Mundo: -    Mil cousas ando a buscar:
                      delas não posso achar,
                      porém ando porfiando
                      por quão bom é porfiar.
Ninguém:  Como hás nome, cavaleiro?
Mundo:   Eu hei nome Todo o Mundo,
                   e meu tempo todo inteiro
                   é sempre buscar dinheiro,
                   e sempre nisto me fundo
Ninguém:  Eu hei nome Ninguém
                     e busco a consciência.

Belzebu:   Esta é boa experiência:
                     Dinato, escreve isto bem.
Dinato:  Que escreverei, companheiro?
Belzebu:   Que Ninguém busca consciência,
                     e Todo o Mundo dinheiro.

Ninguém:  E agora que buscas lá?
Mundo:     Busco honra muito grande.
Ninguém:  E eu virtude, que Deus mande
                     que tope com ela já.

Belzebu:   Outra adição nos açude:la outra
                    escreve logo aí, a fundo,
                    que busca honra Todo o Mundo,
                    e Ninguém busca virtude.

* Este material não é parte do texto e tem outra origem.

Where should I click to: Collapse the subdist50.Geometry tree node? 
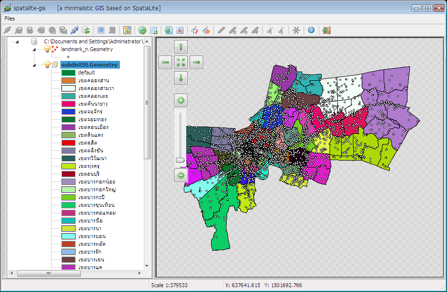pos(34,65)

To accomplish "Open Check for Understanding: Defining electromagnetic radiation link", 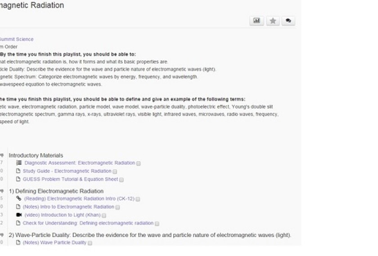I will (x=88, y=223).
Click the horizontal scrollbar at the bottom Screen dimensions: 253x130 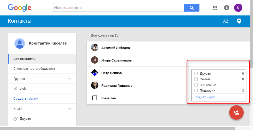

Ninguém:  Buscas outro mor bem qu’esse?
Mundo:     Busco mais quem me louvasse
                     tudo quanto eu fizesse.
Ninguém:  E eu quem me repreendesse
                      em cada cousa que errasse.

Belzebu:   Escreve mais.
Dinato:   Que tens sabido?
Belzebu:   Que quer um extremo grado
                    Todo o Mundo ser louvado,
                    e Ninguém ser repreendido.

Ninguém:   Buscas mais, amigo meu?
Mundo:   Busco a vida e quem ma dê.
Ninguém:  A vida não sei que é,
                     a morte conheço eu.

Belzebu:  Escreve lá outra sorte.
Dinato:   Que sorte?
Belzebu:  Muito garrida:
                   Todo o Mundo busca a vida,
                   e Ninguém conhece a morte.

Mundo:   E mais queria o paraíso,
                   sem mo ninguém estorvar.
Ninguém:  E eu ponho-me a pagar
                     quanto devo  para isso.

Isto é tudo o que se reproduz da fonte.